DATA EXTRACTS:
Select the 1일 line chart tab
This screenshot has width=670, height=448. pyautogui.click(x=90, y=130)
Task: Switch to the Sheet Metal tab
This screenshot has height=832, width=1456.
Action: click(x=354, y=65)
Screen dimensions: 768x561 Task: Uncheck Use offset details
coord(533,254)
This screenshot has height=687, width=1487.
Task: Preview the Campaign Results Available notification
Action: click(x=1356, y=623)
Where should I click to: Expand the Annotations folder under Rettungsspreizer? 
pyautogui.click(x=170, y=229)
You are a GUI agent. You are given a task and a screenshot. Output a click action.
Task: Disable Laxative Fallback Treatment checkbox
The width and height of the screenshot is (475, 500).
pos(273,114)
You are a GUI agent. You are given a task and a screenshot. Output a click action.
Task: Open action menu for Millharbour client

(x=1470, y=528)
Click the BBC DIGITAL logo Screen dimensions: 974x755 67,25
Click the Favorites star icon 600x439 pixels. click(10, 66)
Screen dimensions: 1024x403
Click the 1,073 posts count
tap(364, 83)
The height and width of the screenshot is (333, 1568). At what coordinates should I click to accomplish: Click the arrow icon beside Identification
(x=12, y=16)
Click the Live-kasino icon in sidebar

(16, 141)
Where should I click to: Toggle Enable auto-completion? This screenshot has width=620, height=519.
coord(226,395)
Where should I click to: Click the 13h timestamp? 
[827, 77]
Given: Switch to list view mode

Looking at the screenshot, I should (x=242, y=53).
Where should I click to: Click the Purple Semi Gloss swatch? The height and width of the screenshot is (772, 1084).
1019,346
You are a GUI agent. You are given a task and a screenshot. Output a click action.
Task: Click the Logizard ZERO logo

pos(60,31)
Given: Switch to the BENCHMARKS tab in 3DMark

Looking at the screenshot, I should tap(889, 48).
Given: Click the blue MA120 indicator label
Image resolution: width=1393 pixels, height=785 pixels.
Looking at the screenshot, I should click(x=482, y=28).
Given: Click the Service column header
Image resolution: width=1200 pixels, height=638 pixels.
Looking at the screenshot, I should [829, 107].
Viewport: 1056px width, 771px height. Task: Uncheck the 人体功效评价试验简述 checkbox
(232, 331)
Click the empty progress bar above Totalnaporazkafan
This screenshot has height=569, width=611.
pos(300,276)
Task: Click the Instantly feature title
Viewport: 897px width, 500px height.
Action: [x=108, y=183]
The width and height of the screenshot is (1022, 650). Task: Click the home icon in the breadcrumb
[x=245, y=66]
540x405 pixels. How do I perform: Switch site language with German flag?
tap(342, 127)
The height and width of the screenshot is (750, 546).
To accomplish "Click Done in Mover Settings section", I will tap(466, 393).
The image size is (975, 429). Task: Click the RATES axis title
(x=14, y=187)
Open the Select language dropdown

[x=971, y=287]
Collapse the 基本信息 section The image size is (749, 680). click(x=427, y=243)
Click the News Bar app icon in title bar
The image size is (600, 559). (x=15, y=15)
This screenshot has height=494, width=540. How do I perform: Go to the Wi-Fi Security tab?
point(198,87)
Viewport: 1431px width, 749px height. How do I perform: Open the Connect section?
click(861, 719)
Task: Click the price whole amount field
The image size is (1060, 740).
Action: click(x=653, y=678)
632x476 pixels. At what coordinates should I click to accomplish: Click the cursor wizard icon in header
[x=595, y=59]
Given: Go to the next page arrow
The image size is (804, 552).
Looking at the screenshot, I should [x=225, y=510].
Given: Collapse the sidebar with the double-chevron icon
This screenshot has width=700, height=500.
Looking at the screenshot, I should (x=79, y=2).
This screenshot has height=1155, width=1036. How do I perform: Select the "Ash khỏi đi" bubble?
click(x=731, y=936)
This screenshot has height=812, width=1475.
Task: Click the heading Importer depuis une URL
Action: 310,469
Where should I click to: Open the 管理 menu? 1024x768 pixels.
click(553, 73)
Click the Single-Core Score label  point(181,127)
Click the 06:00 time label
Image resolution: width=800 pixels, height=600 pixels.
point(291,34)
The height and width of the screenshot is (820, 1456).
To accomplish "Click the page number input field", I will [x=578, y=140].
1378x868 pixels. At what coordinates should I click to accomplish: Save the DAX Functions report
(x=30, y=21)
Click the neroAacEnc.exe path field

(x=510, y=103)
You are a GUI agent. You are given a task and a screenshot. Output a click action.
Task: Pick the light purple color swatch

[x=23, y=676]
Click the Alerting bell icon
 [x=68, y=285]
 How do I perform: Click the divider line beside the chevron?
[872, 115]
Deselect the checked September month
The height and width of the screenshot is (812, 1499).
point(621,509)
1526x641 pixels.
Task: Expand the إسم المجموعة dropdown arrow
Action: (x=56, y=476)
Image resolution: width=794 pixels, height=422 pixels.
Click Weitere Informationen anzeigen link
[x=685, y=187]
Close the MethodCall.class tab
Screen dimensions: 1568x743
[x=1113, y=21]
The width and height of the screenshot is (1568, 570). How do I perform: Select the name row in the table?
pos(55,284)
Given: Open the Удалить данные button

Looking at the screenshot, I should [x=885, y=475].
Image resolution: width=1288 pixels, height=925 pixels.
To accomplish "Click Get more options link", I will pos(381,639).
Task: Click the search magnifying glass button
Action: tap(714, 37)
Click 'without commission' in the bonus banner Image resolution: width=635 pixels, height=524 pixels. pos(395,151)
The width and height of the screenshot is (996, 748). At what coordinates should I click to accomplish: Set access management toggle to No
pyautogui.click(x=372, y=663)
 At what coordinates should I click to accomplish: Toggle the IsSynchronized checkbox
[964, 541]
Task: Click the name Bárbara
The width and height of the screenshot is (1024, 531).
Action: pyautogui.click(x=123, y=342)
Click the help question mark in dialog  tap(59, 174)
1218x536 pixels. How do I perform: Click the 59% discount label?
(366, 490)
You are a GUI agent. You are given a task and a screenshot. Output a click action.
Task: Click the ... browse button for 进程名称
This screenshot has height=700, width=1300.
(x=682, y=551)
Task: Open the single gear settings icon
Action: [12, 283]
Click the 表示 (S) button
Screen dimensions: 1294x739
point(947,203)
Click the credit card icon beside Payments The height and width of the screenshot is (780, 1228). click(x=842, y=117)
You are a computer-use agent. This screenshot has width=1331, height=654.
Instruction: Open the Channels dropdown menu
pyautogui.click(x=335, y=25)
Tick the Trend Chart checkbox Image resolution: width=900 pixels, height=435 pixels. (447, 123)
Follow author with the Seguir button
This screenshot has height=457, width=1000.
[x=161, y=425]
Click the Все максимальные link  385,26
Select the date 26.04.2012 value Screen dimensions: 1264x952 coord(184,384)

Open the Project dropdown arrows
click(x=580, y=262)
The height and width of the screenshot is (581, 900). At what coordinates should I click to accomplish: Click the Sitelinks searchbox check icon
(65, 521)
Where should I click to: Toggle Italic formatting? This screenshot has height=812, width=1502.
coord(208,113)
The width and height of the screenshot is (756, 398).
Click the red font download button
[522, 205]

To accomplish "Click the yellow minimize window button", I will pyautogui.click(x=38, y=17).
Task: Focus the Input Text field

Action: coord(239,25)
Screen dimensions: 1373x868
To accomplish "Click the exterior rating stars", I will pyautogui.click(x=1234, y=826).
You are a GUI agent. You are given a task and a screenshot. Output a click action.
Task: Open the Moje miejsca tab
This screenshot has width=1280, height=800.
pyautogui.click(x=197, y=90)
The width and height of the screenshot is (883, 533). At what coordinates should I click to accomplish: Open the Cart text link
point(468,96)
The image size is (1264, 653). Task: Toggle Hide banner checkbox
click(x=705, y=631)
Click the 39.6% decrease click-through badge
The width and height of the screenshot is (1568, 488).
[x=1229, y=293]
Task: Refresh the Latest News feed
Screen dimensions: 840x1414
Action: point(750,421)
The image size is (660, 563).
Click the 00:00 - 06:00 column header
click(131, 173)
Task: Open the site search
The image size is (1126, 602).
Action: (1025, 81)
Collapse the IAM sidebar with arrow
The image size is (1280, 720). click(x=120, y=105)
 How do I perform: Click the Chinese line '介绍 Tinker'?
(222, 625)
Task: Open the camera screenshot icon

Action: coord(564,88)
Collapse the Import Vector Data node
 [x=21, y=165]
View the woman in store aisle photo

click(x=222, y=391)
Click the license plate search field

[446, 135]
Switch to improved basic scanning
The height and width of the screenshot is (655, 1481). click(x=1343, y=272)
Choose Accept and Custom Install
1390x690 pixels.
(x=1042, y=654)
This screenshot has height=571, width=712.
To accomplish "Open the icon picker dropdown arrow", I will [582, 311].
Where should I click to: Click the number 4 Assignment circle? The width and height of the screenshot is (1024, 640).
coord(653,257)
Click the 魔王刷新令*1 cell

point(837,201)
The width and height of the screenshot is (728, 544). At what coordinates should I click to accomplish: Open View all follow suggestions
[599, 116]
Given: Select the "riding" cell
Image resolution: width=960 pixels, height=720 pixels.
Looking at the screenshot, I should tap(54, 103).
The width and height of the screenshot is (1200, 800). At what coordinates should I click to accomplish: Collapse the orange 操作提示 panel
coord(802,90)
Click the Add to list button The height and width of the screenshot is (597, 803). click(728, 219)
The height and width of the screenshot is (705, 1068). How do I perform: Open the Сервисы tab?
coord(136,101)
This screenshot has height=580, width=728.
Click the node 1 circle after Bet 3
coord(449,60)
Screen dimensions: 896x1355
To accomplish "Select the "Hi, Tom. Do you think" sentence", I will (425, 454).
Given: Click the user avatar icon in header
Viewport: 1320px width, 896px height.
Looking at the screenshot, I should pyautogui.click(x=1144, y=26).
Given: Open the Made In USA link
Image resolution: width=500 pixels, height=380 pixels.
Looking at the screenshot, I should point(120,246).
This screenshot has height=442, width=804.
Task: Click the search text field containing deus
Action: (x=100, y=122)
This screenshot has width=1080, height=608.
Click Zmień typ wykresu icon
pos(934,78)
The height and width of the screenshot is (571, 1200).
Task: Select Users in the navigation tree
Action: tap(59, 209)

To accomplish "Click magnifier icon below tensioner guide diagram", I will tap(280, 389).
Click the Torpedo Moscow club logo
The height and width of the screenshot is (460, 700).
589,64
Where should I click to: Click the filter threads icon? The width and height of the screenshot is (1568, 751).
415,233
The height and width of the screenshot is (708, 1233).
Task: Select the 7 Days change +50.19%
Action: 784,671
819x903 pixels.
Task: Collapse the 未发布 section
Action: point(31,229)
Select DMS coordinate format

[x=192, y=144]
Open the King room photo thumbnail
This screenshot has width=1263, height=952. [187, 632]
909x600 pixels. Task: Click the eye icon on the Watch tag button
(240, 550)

EXERCISE BRIEF:
Find the string "page" in the listing and return every line that holds it.

SOLUTION TO THIS PROBLEM:
Given: Go to the next page arrow
To accomplish "Click the page number input field", I will [x=578, y=140].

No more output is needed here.